Navio perseguido por barcos de guerra
Entretanto, a rádio de bordo manteve-se em silêncio absoluto para não poder ser revelada a posição do navio, até porque o governo português pedira ajuda aos Estados Unidos e à Inglaterra que começaram a encetar perseguição com barcos de guerra. Num ponto distante duas milhas da ilha de Santa Lucia, o Santa Maria / Santa Liberdade parou e os dois doentes foram desembarcados numa lancha a motor, com o médico e quatro homens ocupantes. Estava a acontecer o que um relato de Washington referia ser a “caça ao pirata”. Com efeito, a localização do barco estava difícil. E tentava-se influenciar o grupo de Galvão com fortes ameaças:
“O ato dos amotinados está manifestamente incluído no crime de pirataria e piratas capturados em flagrante serão condenados à morte sem procedimentos formais e enforcados no ponto mais alto do mastro principal do navio” – referiu o Departamento de Defesa de Washington.
“Chamam-nos piratas, mas estes estranhos piratas não tocaram num único centavo pertencente a qualquer indivíduo a bordo” – respondeu Henrique Galvão que perguntava ainda: “quais as origens destas notícias destinadas a virar contra nós a consciência mundial que procuramos despertar?”.

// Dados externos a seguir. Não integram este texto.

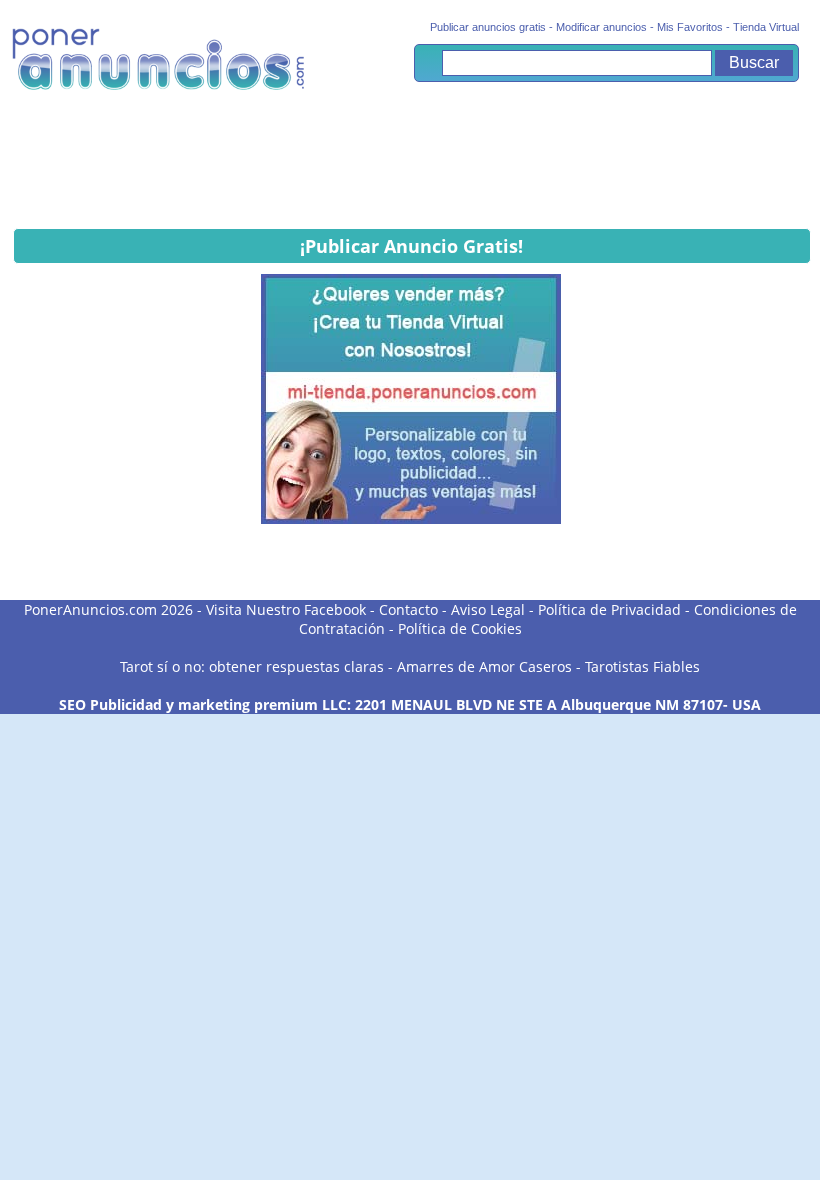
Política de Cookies (460, 628)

Eleição de Jânio Quadros e chegada a Recife
Até ao dia 1 de fevereiro, o tempo correu célere. Pela rádio, várias conversações e combinações foram feitas. O barco, entretanto, ancorara em frente da cidade brasileira de Recife. E chegou uma mensagem do novo presidente brasileiro, Jânio Quadros, com palavras de apoio aos revoltosos e a oferta de asilo político.

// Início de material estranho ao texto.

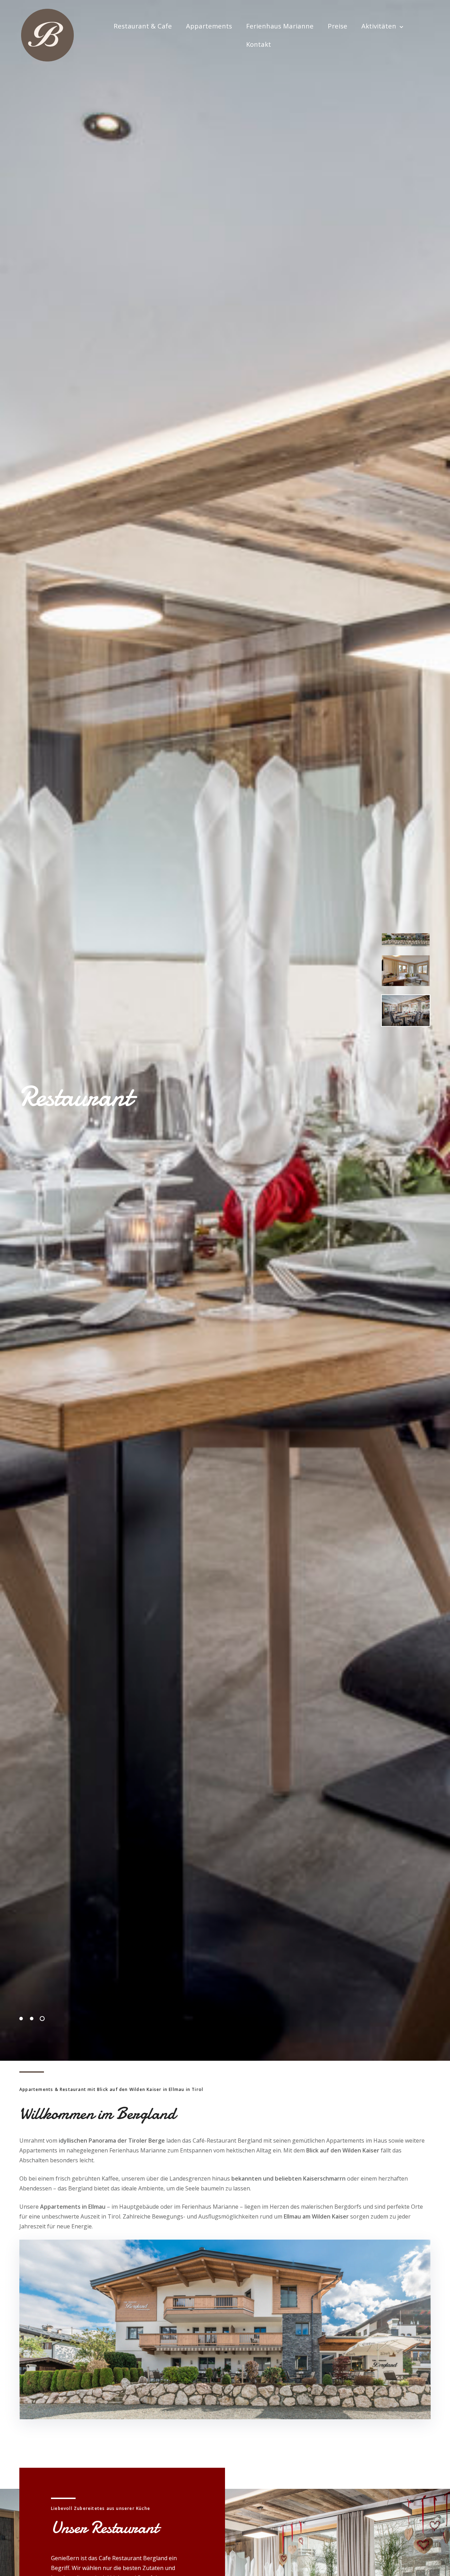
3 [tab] (42, 2018)
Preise (337, 25)
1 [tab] (21, 2018)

Em 2 de fevereiro, perante grande poderio naval, foi levantada âncora e o Santa Maria dirigiu-se lentamente para o porto. Os passageiros abandonaram o navio sem problemas, seguidos pela tripulação. E à uma hora da manhã do dia 3 foi assinado um acordo para a entrega do transatlântico às autoridades navais de Recife.
“Embora não nos tivéssemos rendido, o Santa Maria – que durante vários dias fora também o Santa Liberdade – já não nos pertencia. A Operação Dulcineia, assim designada desde o princípio de tudo, já não era também nossa porque a opinião internacional fizera deste caso um tema inesquecível como, de resto, desejávamos”.
Henrique Galvão
“Temos o “Santa Maria” connosco. Obrigado, portugueses”
17 de fevereiro de 1961. Avista-se ao longe a silhueta do barco Santa Maria”. No cais de Alcântara estão milhares de pessoas. O navio está coroado de bandeiras, envolto nos silvos das sirenes e cercado pelas muitas embarcações que o tinham ido esperar. Numa tribuna à vista de todos, o presidente do Conselho, o presidente da República, ministros e demais autoridades do regime que Galvão e Delgado combatiam estavam sorridentes:
“A mesma interrogação do princípio” – escreveu o jornal “O Primeiro de Janeiro”, do Porto, na sua reportagem – “O mesmo espanto pelo que víamos se mantinha: era aquele o Santa Maria aquele mesmo que suscitara tal curiosidade no mundo inteiro e servira de cenário para aquela aventura pasmosa que durante dias deu intensas horas de ansiedade à nação inteira. Fora ali que o assalto se dera, a luta se desenrolara, fora dali que haviam saído os atos e as palavras de que todos estivemos suspensos. O barco parecia simples, inofensivo, normal, em suma, e a força dramática da sua história parecia ser somente produto da nossa imaginação. E, no entanto …”.
Na apoteose da chegada do paquete em festa, foi muito breve o discurso de Oliveira Salazar ao recebê-lo:
“Temos o Santa Maria connosco. Obrigado, portugueses!”.